Notre critique de Dans la cuisine des Nguyen : une tonitruante comédie musicale
Du pays de ses parents, Yvonne Nguyen ne connaît pas grand-chose. Le poster de la baie d’Along affiché dans la maison familiale ne lui évoque pas les charmes éternels de l’Orient mais le restaurant de sa mère à Torcy, en Seine-et-Marne. Elle n’a de toute façon jamais mis les pieds au Vietnam. Yvonne n’est pas du genre contemplative, tout comme ne l’est pas l’étonnant film de Stéphane Ly-Cuong qui aborde d’une manière aussi tonitruante que fine la quête identitaire de ces Français d’origine asiatique.
Tonitruante parce qu’il choisit le biais de la comédie musicale pour l’évoquer.
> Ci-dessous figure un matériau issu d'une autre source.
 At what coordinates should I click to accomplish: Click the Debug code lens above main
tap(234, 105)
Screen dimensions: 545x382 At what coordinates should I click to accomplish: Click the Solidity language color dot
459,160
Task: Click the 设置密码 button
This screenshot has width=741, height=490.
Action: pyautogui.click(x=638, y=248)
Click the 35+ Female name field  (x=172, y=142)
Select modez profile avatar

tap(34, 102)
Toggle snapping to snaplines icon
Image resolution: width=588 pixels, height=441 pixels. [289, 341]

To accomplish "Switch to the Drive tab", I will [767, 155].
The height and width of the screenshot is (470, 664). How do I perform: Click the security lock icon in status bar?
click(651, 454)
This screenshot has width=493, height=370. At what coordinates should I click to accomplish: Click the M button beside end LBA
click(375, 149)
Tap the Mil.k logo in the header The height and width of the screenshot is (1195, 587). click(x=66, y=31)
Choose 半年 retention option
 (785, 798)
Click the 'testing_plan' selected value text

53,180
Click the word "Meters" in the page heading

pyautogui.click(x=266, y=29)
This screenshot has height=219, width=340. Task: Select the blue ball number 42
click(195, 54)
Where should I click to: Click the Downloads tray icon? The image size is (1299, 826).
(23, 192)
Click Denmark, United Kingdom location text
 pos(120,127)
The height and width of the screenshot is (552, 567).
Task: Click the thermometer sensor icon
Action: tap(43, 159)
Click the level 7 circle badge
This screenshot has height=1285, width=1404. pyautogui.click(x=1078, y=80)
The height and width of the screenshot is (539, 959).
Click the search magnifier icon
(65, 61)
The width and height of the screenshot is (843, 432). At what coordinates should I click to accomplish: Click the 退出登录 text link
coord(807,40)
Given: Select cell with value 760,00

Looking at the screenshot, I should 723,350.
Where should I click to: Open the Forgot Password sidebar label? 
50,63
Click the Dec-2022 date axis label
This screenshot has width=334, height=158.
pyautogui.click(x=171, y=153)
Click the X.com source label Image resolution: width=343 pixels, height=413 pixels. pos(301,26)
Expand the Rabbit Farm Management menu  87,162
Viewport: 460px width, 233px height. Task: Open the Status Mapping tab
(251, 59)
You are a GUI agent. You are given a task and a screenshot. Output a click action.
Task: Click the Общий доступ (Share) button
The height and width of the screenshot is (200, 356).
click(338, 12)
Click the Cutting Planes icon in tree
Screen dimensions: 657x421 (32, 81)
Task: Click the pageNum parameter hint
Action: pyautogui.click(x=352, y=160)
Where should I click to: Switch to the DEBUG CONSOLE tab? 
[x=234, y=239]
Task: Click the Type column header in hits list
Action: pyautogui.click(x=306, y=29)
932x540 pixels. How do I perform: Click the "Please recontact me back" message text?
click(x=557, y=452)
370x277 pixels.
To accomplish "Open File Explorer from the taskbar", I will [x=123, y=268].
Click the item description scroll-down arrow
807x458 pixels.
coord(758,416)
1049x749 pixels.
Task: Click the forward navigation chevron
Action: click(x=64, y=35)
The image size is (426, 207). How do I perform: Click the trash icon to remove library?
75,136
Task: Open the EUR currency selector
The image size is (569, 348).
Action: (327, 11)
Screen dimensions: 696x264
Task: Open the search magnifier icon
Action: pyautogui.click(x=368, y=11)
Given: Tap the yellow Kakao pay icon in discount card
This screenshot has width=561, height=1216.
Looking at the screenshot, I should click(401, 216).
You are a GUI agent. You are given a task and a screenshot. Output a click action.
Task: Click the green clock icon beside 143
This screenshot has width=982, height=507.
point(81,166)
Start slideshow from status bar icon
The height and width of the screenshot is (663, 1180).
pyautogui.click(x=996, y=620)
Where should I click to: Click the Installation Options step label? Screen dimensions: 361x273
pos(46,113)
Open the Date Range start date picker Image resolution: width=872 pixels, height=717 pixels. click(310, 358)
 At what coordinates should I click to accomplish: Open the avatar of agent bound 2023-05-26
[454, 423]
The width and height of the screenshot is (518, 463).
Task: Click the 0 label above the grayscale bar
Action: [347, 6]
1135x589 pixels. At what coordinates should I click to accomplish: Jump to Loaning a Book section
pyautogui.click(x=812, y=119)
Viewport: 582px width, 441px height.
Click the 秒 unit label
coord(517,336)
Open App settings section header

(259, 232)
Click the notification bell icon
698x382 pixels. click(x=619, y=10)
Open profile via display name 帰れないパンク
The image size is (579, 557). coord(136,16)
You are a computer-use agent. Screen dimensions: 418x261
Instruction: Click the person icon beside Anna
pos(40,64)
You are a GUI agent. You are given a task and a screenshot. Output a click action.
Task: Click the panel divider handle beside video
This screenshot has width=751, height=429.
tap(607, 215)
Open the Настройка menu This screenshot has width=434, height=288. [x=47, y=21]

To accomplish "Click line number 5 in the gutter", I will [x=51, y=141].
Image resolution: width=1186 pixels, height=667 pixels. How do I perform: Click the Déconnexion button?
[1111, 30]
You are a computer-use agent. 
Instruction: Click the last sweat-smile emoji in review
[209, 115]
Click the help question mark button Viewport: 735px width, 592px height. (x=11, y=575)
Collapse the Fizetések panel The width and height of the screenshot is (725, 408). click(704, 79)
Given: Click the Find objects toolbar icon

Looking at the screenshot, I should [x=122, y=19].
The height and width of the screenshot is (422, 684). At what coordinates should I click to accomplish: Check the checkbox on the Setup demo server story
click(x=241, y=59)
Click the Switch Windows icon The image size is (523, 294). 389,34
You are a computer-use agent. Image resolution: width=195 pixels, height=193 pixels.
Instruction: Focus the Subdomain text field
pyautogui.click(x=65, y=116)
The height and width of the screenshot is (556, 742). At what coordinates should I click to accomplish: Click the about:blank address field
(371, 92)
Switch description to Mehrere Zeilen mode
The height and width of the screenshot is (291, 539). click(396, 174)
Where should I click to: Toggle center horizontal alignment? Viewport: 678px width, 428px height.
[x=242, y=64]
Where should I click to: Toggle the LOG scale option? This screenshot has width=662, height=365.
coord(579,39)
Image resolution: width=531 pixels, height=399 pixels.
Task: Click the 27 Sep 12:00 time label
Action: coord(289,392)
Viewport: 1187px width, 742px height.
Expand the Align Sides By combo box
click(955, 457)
Yvonne veut depuis toujours percer dans ce milieu artistique. Elle se rêve en star de Broadway mais pour l’heure, c’est en « reine des nems », animatrice d’un corner culinaire en supermarché qu’elle gagne sa croûte alors que dans les castings on la rembarre de manière un peu gênée : « Désolée, mais il y avait peu d’Asiatiques dans les Vosges au XVe siècle… » Il restera toujours le rôle de Mulan à Disneyland Paris, lui fait comprendre une autre postulante franco-asiatique croisée lors d’un essai. Cette Fu Fen (Leanna Chea) assume pleinement les clichés qu’on lui assigne : exotisme, voix pointue, sourire éternel et marche à petits pas.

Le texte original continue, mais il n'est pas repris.